Die Schlacht ist nichts Geringeres als ein literarisches Inferno. Sie ist monumental in ihrem Ausmaß, erschütternd in ihrer Brutalität und von einer Intensität, die dem Leser kaum Raum zum Durchatmen lässt. Dies ist kein gefälliger Showdown am Ende eines Romans – es ist ein durchkomponierter, seitenlanger Krieg, der alles in den Schatten stellt, was die Reihe bislang an Gewalt und Chaos zu bieten hatte. Butcher zieht alle erzählerischen Register, um die Apokalypse in Chicago spürbar zu machen: Magische Detonationen zerreißen den Himmel, uralte Kräfte reißen Straßen auf, legendäre Kämpfer stehen einander in gnadenlosen Duellen gegenüber. Die Gewalt ist nicht stilisiert oder heldenhaft verklärt – sie ist schmerzhaft konkret. Körper zerbrechen, Leben enden, Überzeugungen stürzen. Und mittendrin: Figuren, die wir über viele Bände hinweg begleitet haben, die hier an ihre Grenzen – und darüber hinaus – gebracht werden. Kaum jemand kommt unversehrt davon. Die Wunden sind nicht nur physisch, sondern tief emotional: Loyalitäten werden auf die Probe gestellt, Freundschaften bröckeln, Opfer werden gebracht, die nie wieder rückgängig zu machen sind. Butcher macht unmissverständlich klar, dass kein Charakter unantastbar ist – nicht für den Feind, nicht für das Schicksal, nicht einmal für die eigenen Entscheidungen. In dieser Schlacht werden nicht nur Gebäude dem Erdboden gleichgemacht – hier gehen Ideale, Selbstbilder und ganze Lebenskonzepte in Flammen auf. Und was danach übrig bleibt, ist nicht nur eine verwüstete Stadt, sondern eine Welt, die nie wieder dieselbe sein wird.

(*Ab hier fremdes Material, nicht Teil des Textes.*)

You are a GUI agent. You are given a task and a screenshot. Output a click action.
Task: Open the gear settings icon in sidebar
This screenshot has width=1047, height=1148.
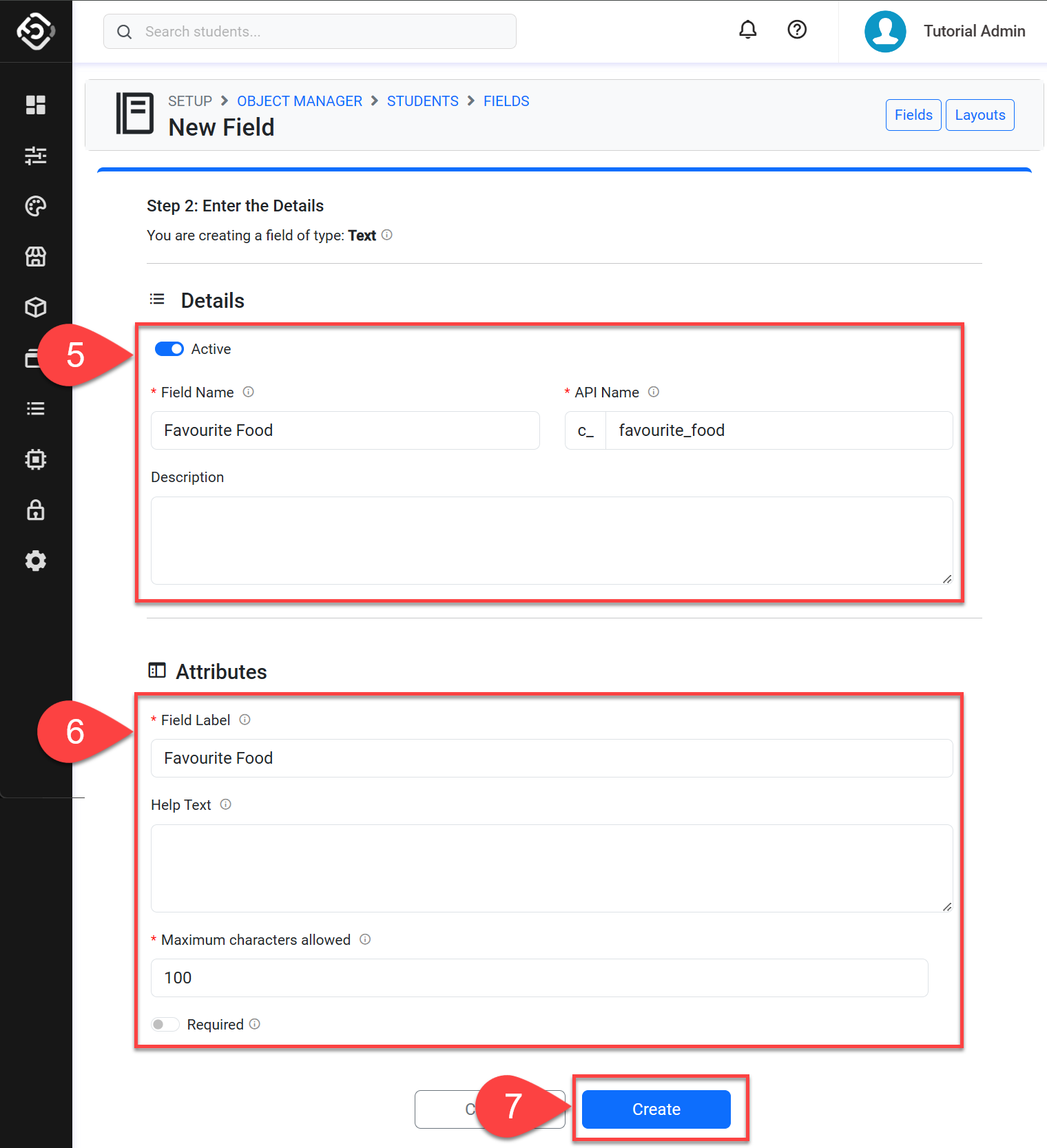pyautogui.click(x=36, y=561)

Besonders eindrucksvoll ist, wie es Butcher schafft, den kolossalen Maßstab dieser Schlacht spürbar zu machen, ohne dass die Figuren darin verloren gehen. Selbst inmitten titanischer Verwüstungen finden sich intime, leise Momente, in denen Harry mit seiner Verantwortung, seinem Schmerz und seinen Ängsten ringt. Diese Balance zwischen epischem Spektakel und charaktergetriebenem Drama macht „Titanenkampf“ zu einem Höhepunkt der Buchreihe.

So beeindruckend das alles ist, kommt „Titanenkampf“ nicht ganz ohne Abzüge davon. Der Roman wirkt an manchen Stellen schlicht überwältigend — so viele Figuren, so viele Schauplätze, so viele Konflikte prasseln gleichzeitig auf den Leser ein, dass es fast unmöglich wird, alles vollständig aufzunehmen. Besonders wer die Vorgängerbände nicht mehr präsent hat, könnte sich zwischen den vielen Fronten etwas orientierungslos fühlen. Zudem bezahlt Butcher den Preis für seinen kompromisslosen Ansatz: Einige emotionale Verluste oder finale Konfrontationen hätten mehr Raum verdient, um ihre volle Wirkung zu entfalten. Hier merkt man, dass dieser Band fast ausschließlich auf Höhepunkt getrimmt ist, ohne die Entfaltungspausen, die den Vorgänger so geprägt hatten. Das bedeutet für manche Leser: wenig Zeit zum Atemholen, aber auch wenig Gelegenheit, manche Szenen sacken zu lassen.

„Titanenkampf“ ist die alles verschlingende Sturmflut nach dem langen politischen Gewitter von „Friedensgespräche“. Jim Butcher liefert hier eines der kompromisslosesten Urban-Fantasy-Schlachtenepos der letzten Jahre, das kaum Wünsche offen lässt. Die Story ist packend, die Action überwältigend, die Verluste schmerzhaft — und Harry Dresden beweist endgültig, dass er nicht nur ein sarkastischer Privatdetektiv ist, sondern ein echter Krieger mit Herz und Verstand.